**GIVEN TASK**
Return each line from the items below that contains the word "pixels", copied in full.

**EXTRACTED DATA**
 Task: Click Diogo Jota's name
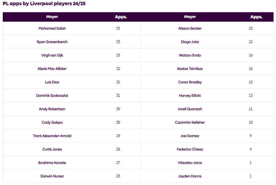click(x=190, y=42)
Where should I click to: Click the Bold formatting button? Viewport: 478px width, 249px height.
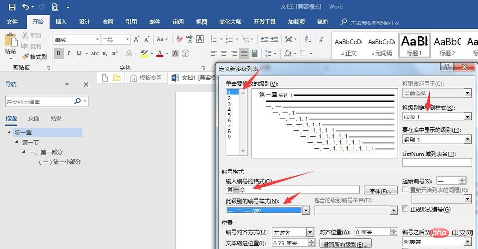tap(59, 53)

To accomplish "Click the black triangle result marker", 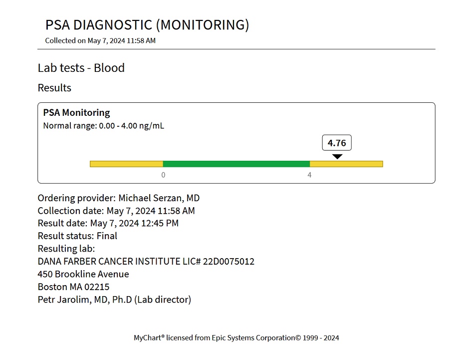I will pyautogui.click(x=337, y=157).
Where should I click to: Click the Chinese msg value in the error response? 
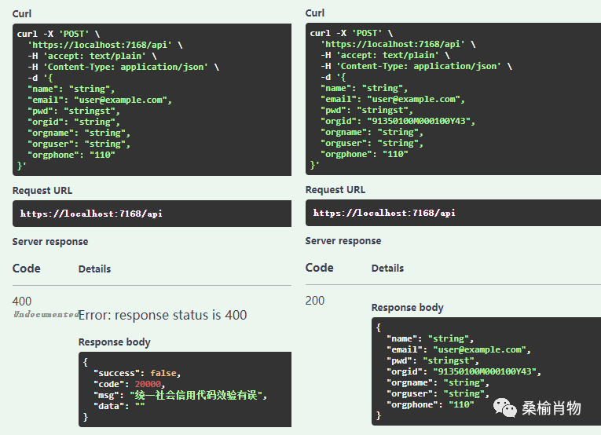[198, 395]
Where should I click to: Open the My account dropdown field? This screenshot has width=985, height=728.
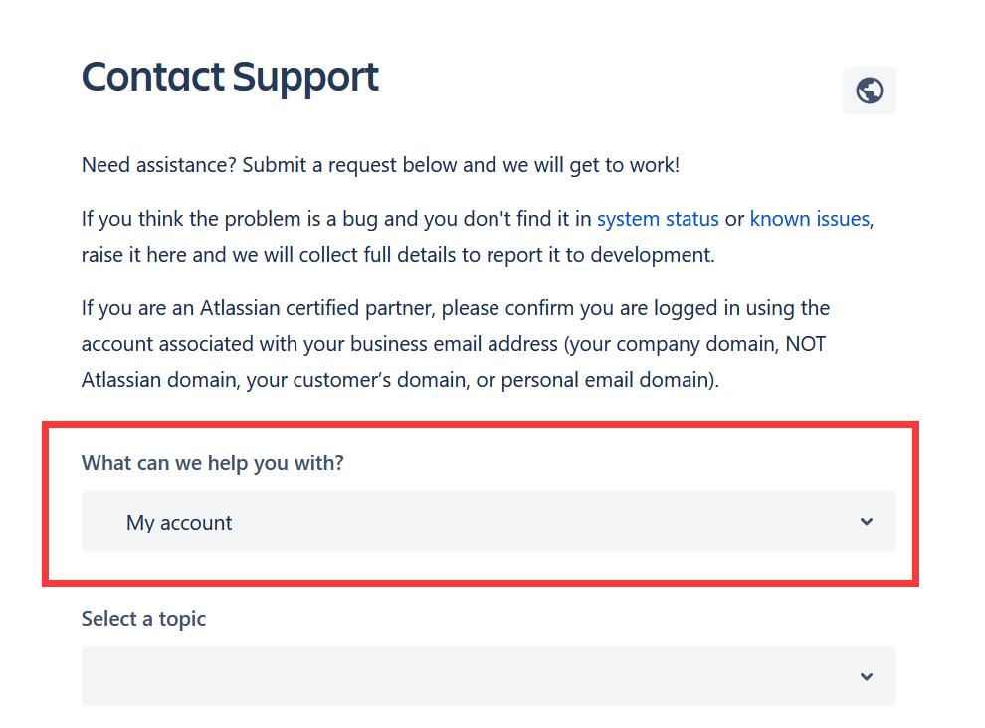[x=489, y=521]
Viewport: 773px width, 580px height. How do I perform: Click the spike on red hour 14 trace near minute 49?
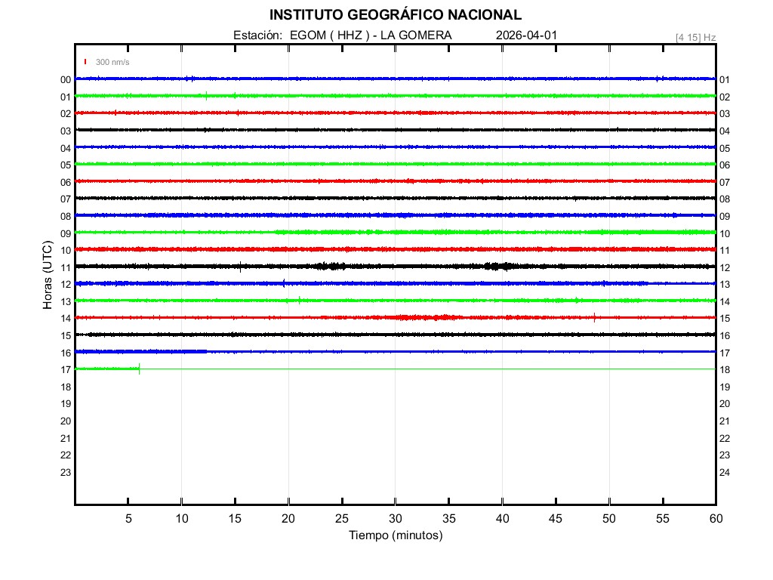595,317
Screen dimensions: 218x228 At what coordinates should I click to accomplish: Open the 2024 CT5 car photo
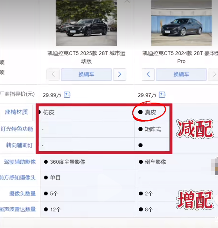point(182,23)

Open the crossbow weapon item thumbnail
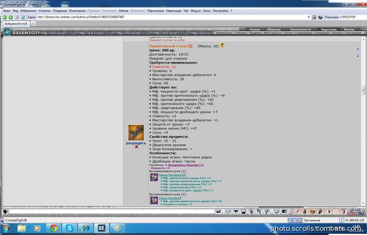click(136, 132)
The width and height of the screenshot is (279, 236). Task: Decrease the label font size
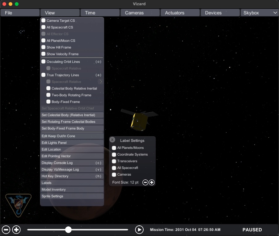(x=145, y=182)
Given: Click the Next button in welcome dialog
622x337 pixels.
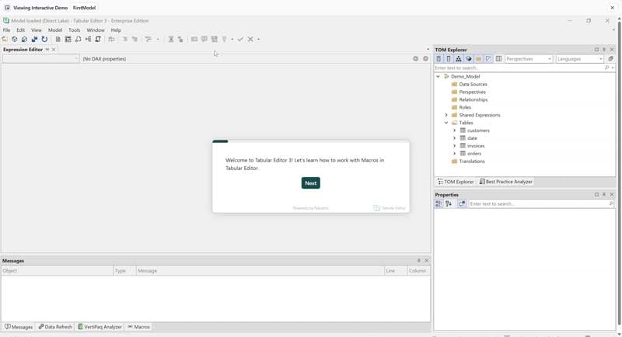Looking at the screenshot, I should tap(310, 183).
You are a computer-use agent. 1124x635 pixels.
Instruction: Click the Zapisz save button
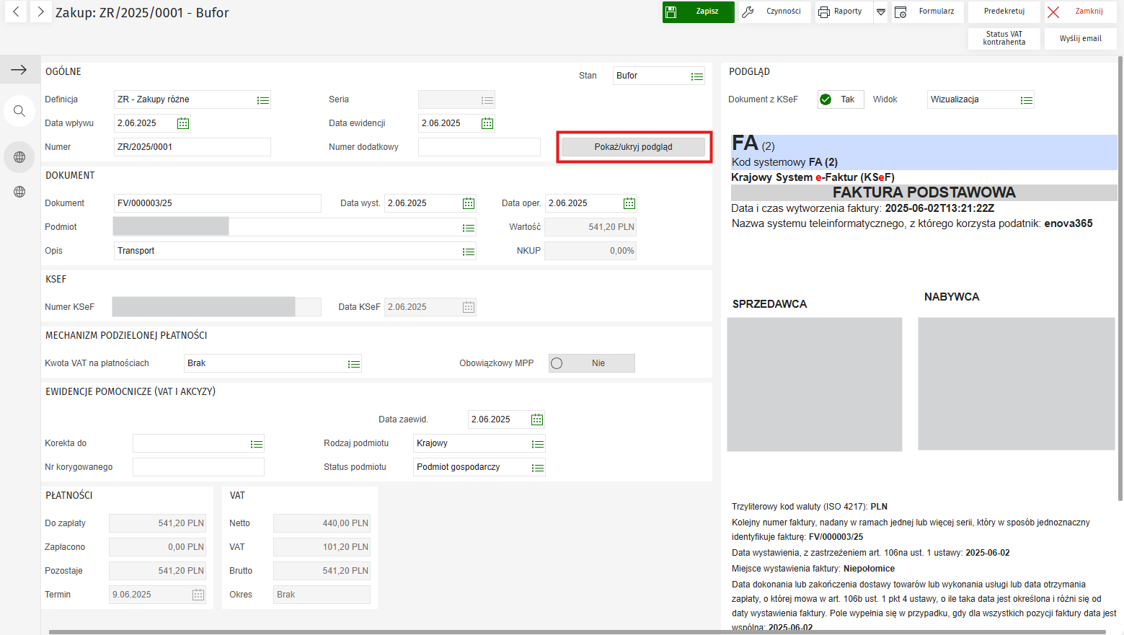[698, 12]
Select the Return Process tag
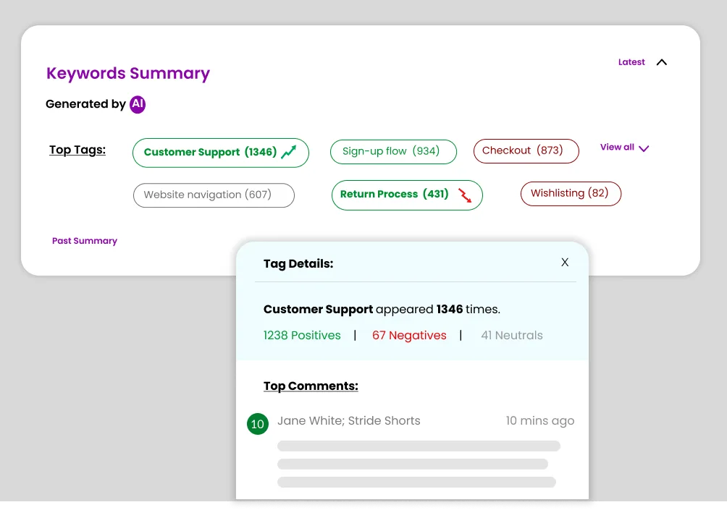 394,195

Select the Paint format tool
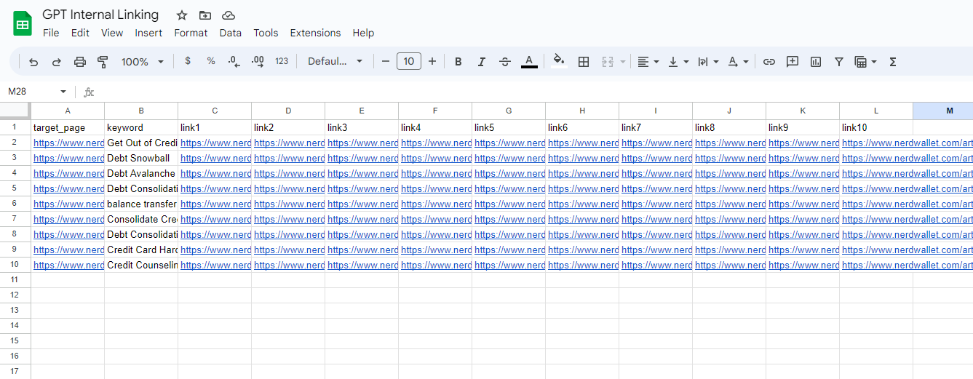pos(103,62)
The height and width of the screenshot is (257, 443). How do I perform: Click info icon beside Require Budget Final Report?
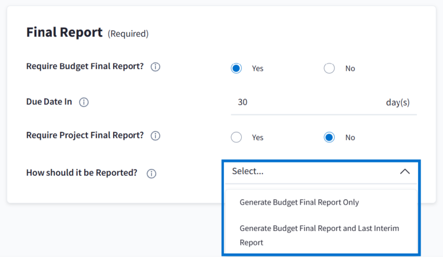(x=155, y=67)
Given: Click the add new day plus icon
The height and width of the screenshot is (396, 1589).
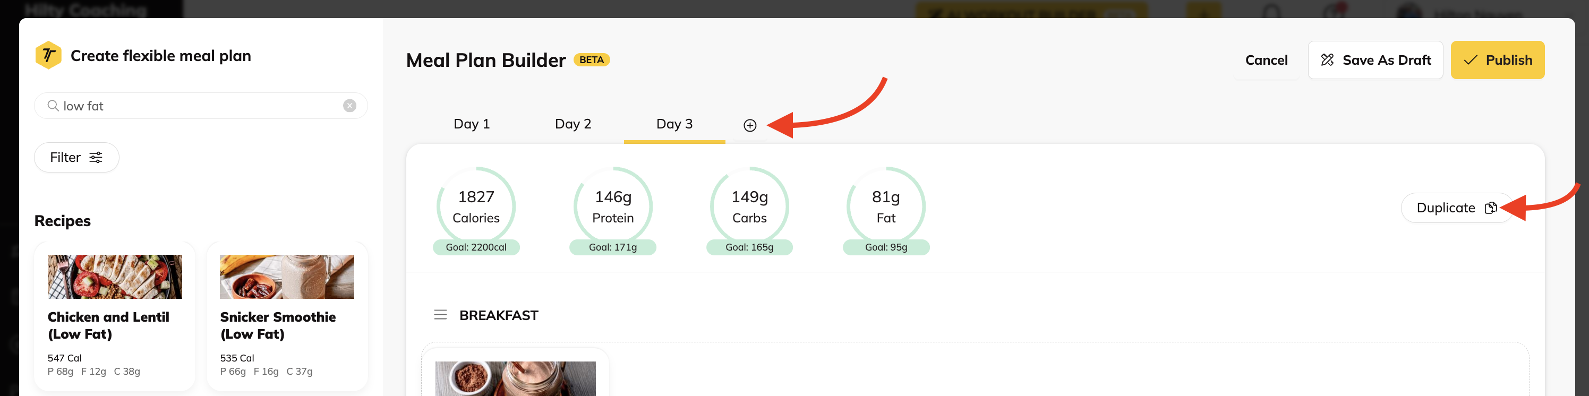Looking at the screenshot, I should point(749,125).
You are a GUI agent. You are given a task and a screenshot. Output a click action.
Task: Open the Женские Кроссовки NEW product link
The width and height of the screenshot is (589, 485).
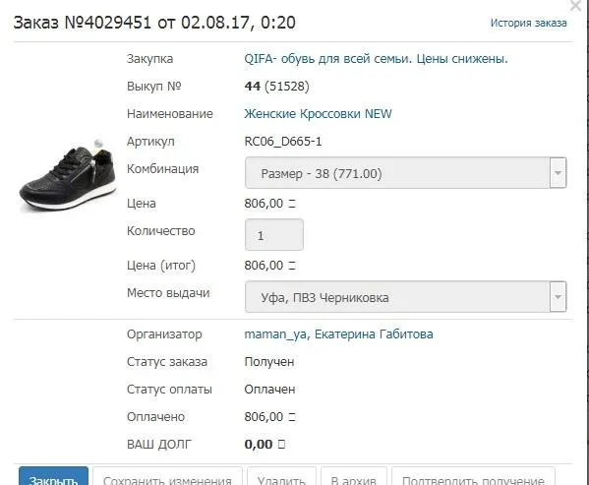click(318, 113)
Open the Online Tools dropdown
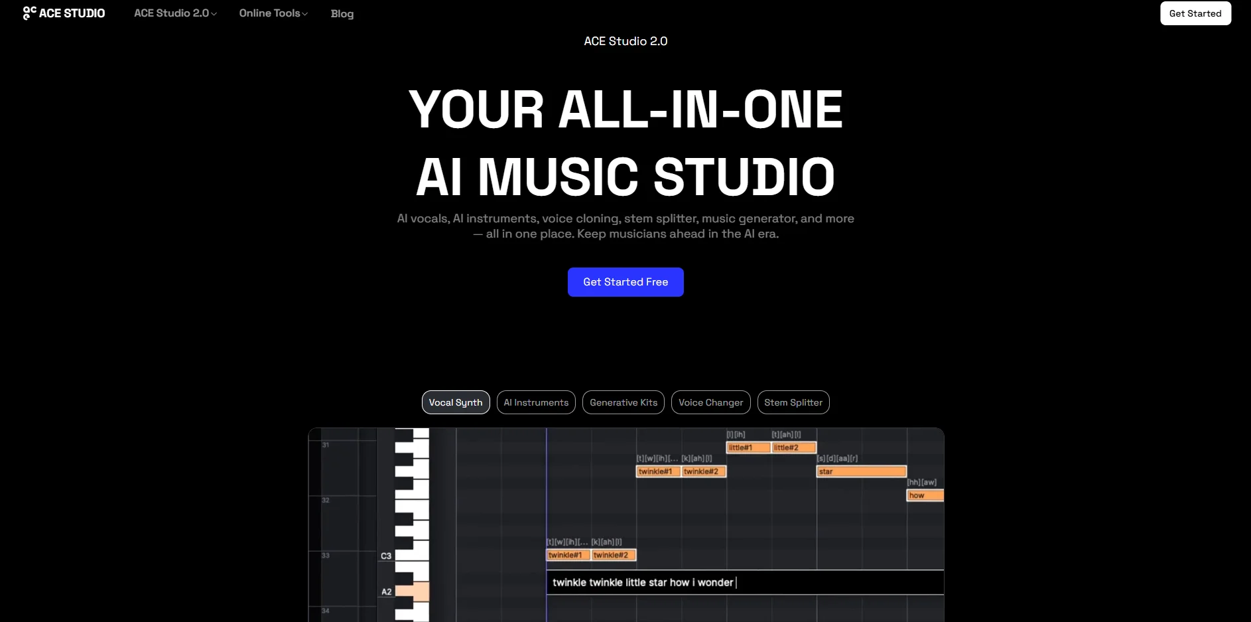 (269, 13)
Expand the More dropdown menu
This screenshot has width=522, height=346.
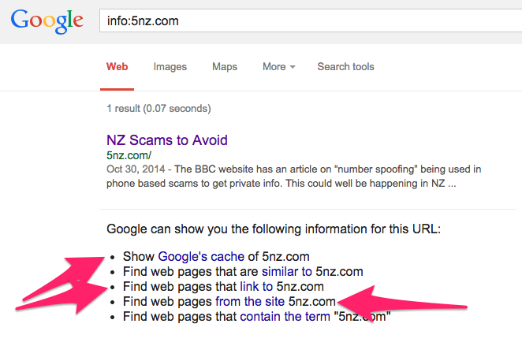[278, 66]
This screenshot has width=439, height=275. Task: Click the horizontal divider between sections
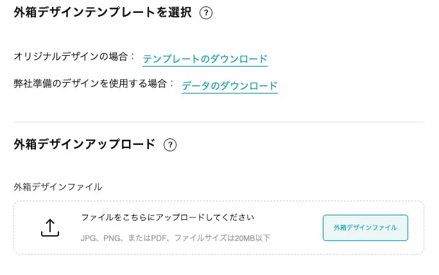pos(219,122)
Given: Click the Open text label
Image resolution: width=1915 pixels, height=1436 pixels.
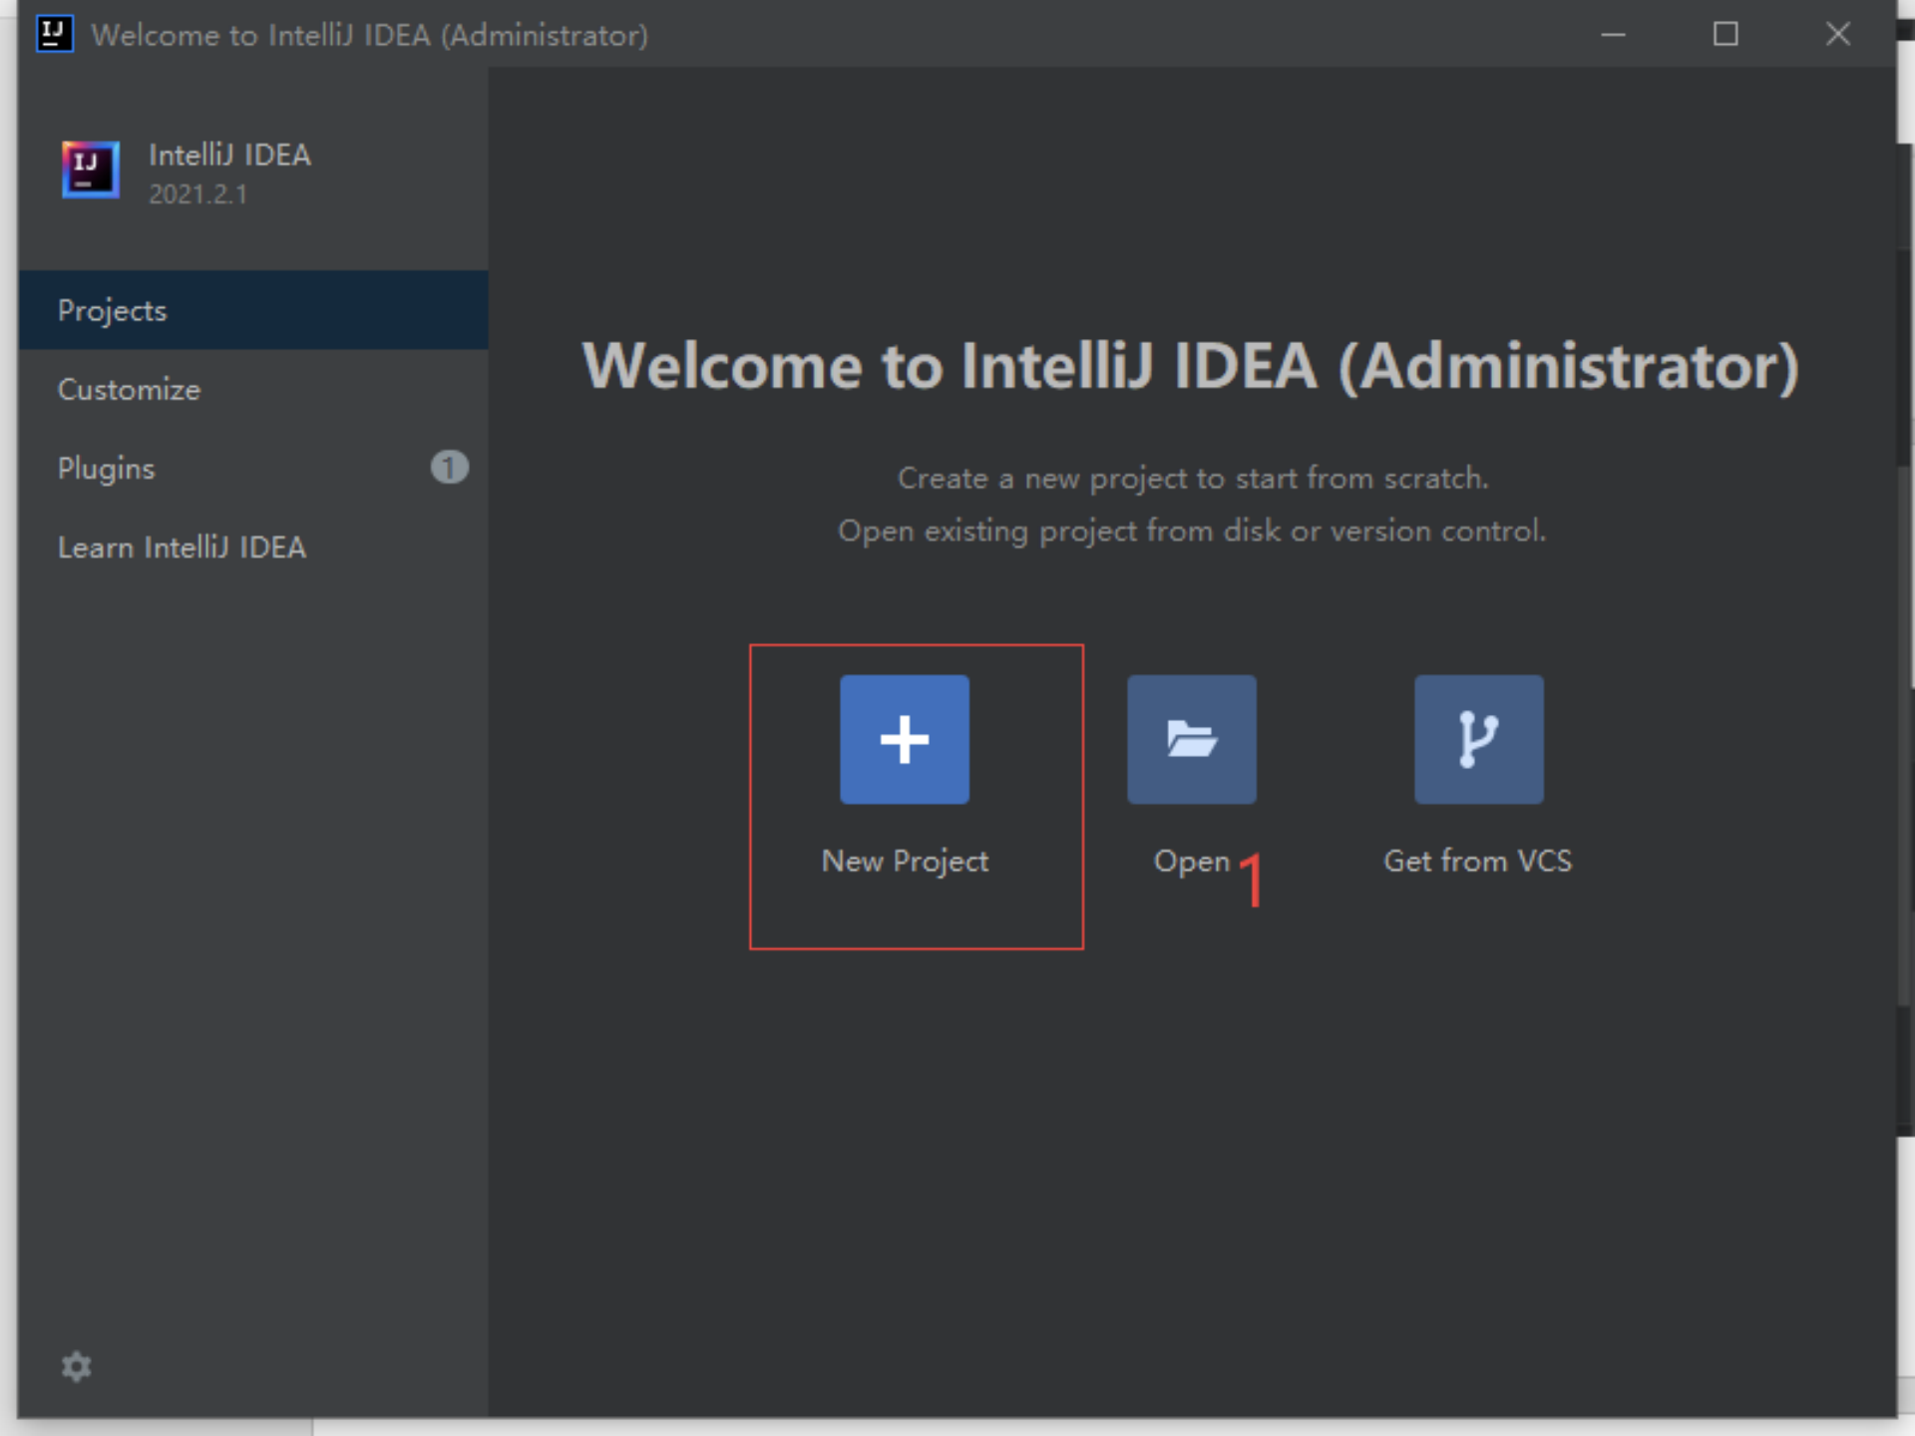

**RESPONSE**
622x337 pixels.
You are a computer-use agent. 1124x635 pixels.
Image resolution: width=1915 pixels, height=1436 pixels.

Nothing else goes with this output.